Because he would always keep her safe.
Since they were kids, he had always looked out for her. Whether out of obligation or not, it didn’t matter.
L had been fighting the demon inside her since the very beginning.
If someone could make it work, it was him.
And, deep down, she desperately wanted it to work. To be free to look at him with the same burning intensity he reserved for her. To feel the stroke of his long, delicate fingers on her skin, his messy hair brushing her face. To cup his pouting face and kiss his grudge away. To let him lie on her lap while they silently read together.
She wanted the kind of closeness that is usually reserved for lovers, not only because she was very physical, but because… nothing could ever be enough, when it came to L. She could never hear him talk enough about his interests and theories, that way of his of painting such a detailed and interesting picture, even from the most modest of subjects.
If he were a painter, he would make a landfill look like The Starry Night.
She could never spend enough time watching him while they were in a museum, noting down every minuscule shift in his apparently impassive face, the tiniest hints of admiration or mockery.
There was just so much closeness two people could experience, but it could never be enough for K. Growing up together, living together, working together wasn’t enough; sleeping together wouldn’t even. Was there even a way to lose yourself in another person the way she craved to do with him?

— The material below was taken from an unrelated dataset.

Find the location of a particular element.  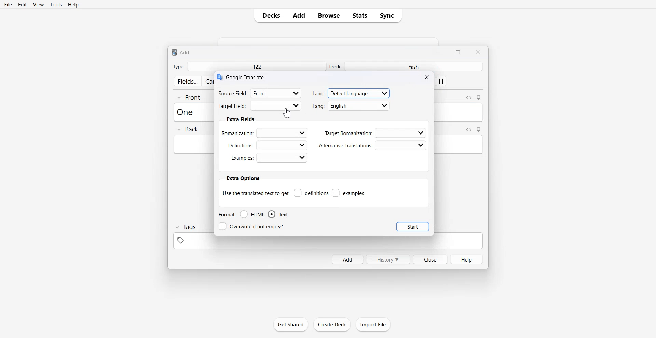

While she was carelessly undressing on her way to the bathroom, she started to make a plan for the evening. She had been acting on impulse since he had kissed her out of the blue.
They needed to take a step back and think it through.
They could do it.
They were mature enough, both well-versed in psychology studies, and they knew each other as no one else could.
It would be fine.
Right now, K only needed to take a scorching hot shower to drown the demon inside her, gnawing at the bars of his enclosure, whispering in her ear to screw it all up, then choose something nice to be pretty for her date.
She got out of the shower with her skin bright pink and her eyes scarlet red from the heat, and stared at her burning reflection, for once, without any trace of uneasiness.
She would put on her green tartan skirt with a cream sweatshirt and black tights. She couldn’t wait to see L’s face upon seeing her all dressed up for once. All dressed up for him.
For once, she would be just a girl going out on a date. Not a young woman working as a detective, not a child forced to grow into a human weapon. Just a girl with her head full of dreams, and her heart beating a bit too fast.